Activity: For this exercise, output the entries below exactly from the line that holds "Task: Select the LM band EQ handle" to the line that holds "Task: Expand Traffic add instructions section", both ends included. No pictures belong in the copy.

Dataset content:
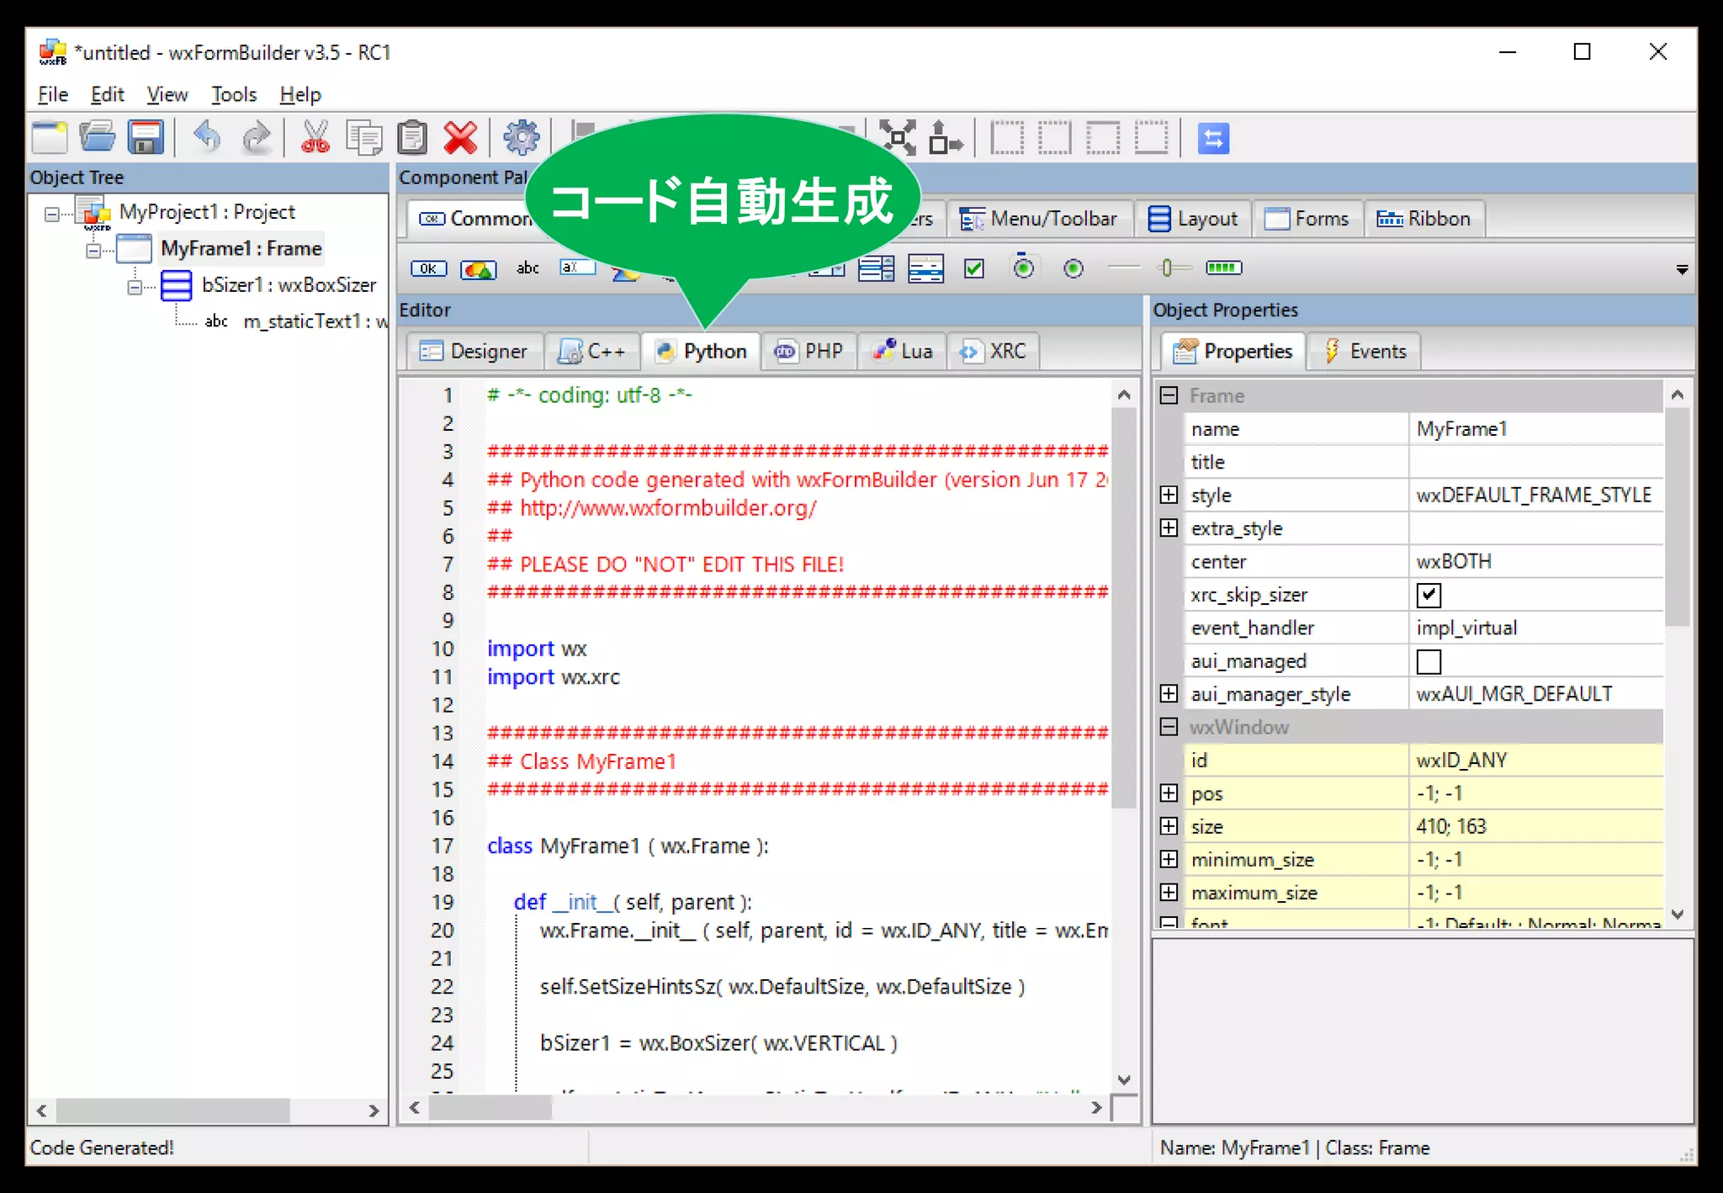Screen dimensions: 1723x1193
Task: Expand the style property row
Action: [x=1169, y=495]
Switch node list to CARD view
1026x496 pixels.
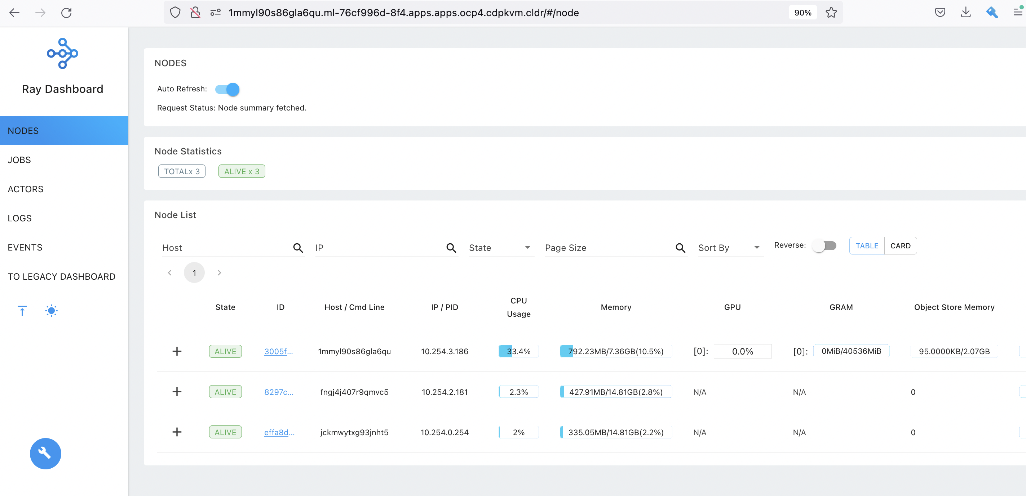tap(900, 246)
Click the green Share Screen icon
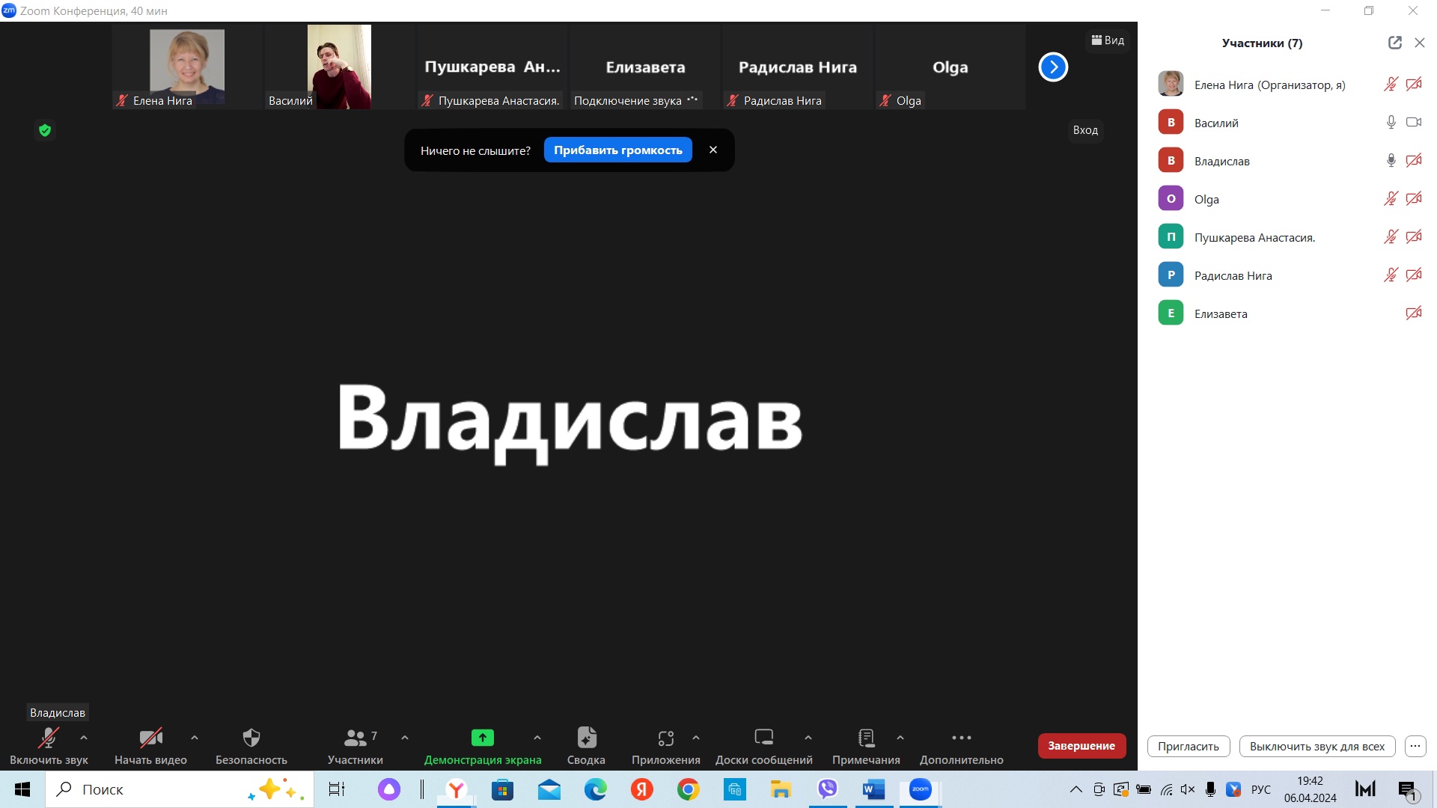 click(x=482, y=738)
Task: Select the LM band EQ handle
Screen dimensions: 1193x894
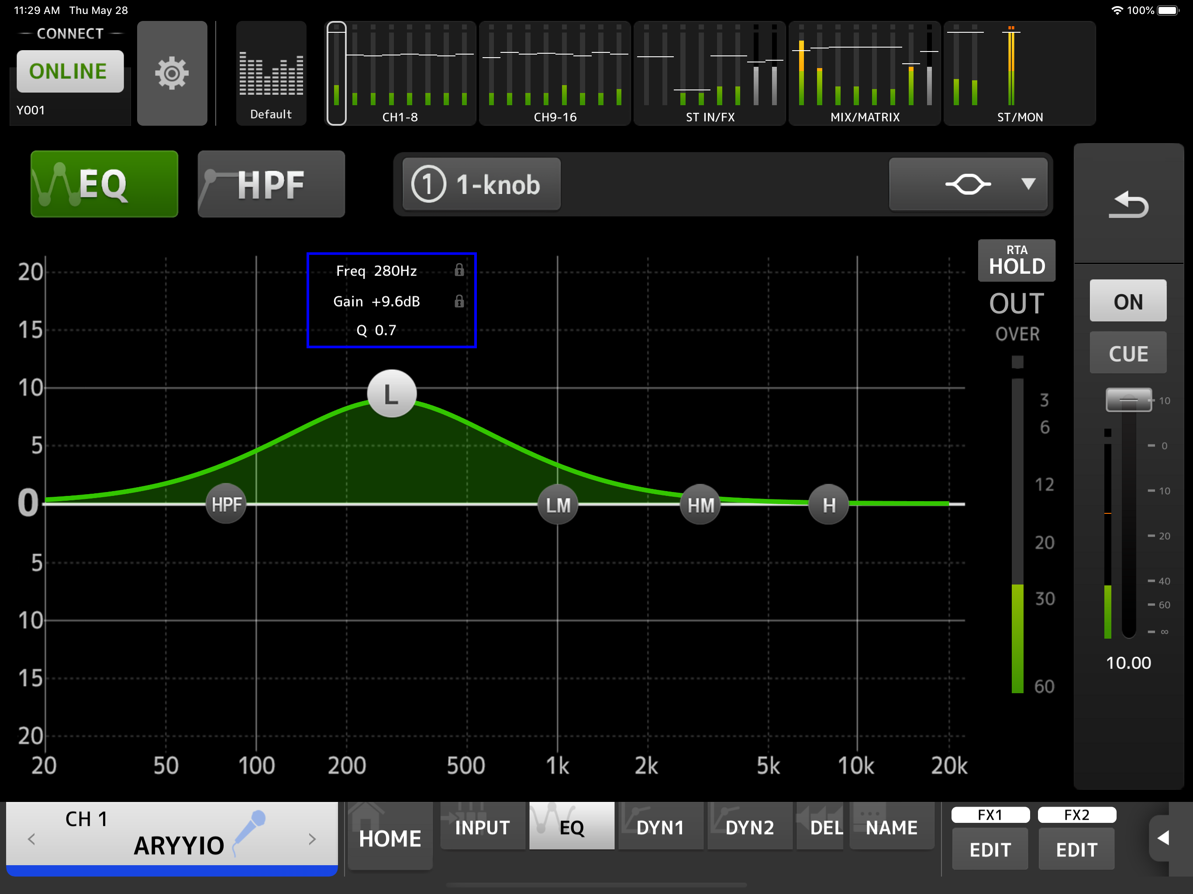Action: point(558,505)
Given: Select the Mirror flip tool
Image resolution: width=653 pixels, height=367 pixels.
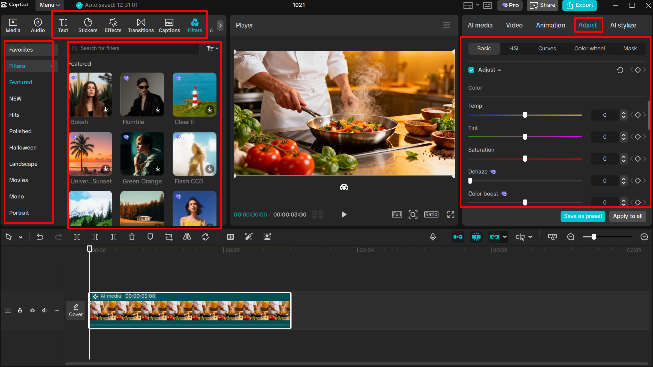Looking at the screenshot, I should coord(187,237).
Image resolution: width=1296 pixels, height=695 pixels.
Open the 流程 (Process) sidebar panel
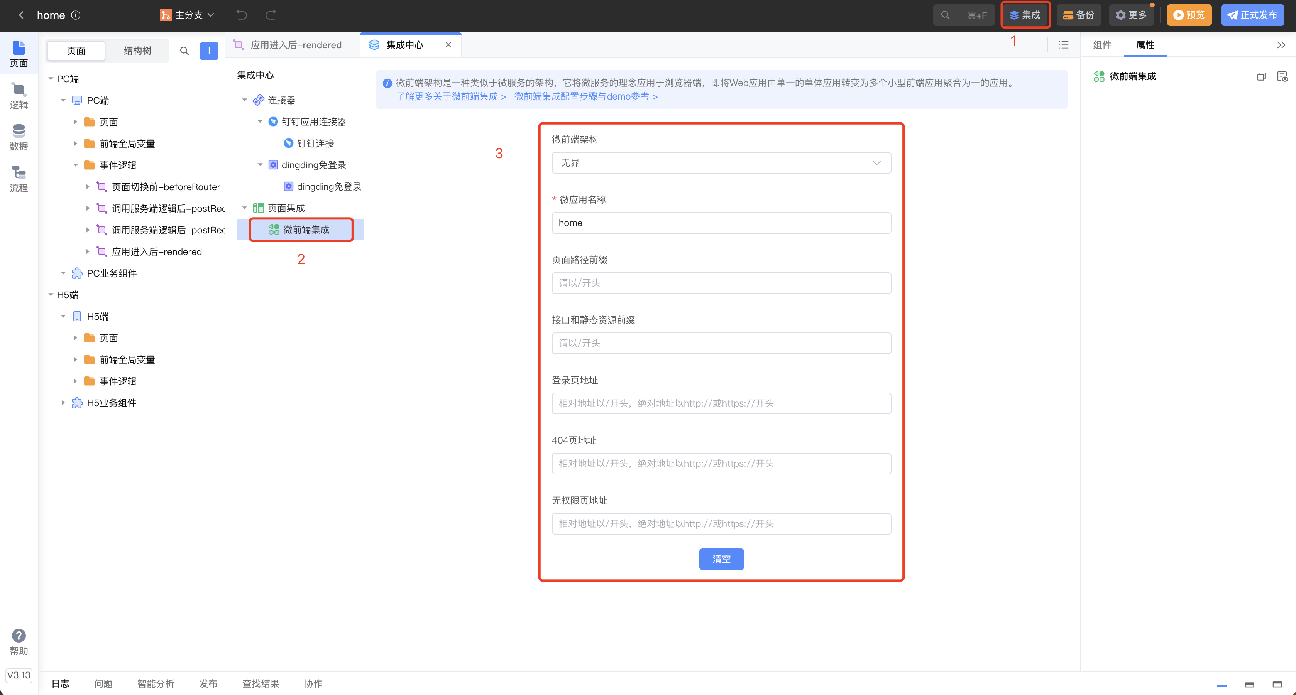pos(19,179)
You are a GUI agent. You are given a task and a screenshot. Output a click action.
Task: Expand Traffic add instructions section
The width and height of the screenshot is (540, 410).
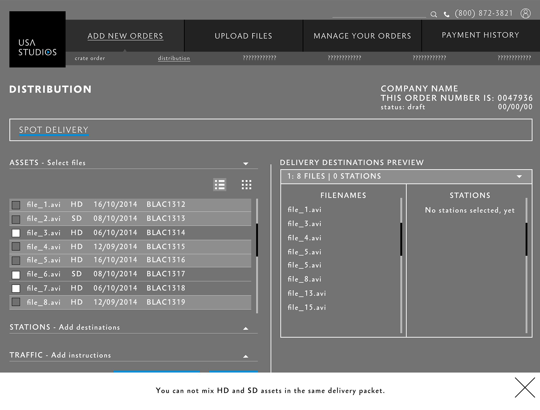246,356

Your response:
Task: Select the LM band EQ handle
Screen dimensions: 1193x894
Action: point(558,505)
Given: Select the Mirror flip tool
Image resolution: width=653 pixels, height=367 pixels.
Looking at the screenshot, I should coord(187,237).
Image resolution: width=1296 pixels, height=695 pixels.
Open the 流程 (Process) sidebar panel
pos(19,179)
You are a GUI agent. You are given a task and a screenshot. Output a click action.
Task: Expand Traffic add instructions section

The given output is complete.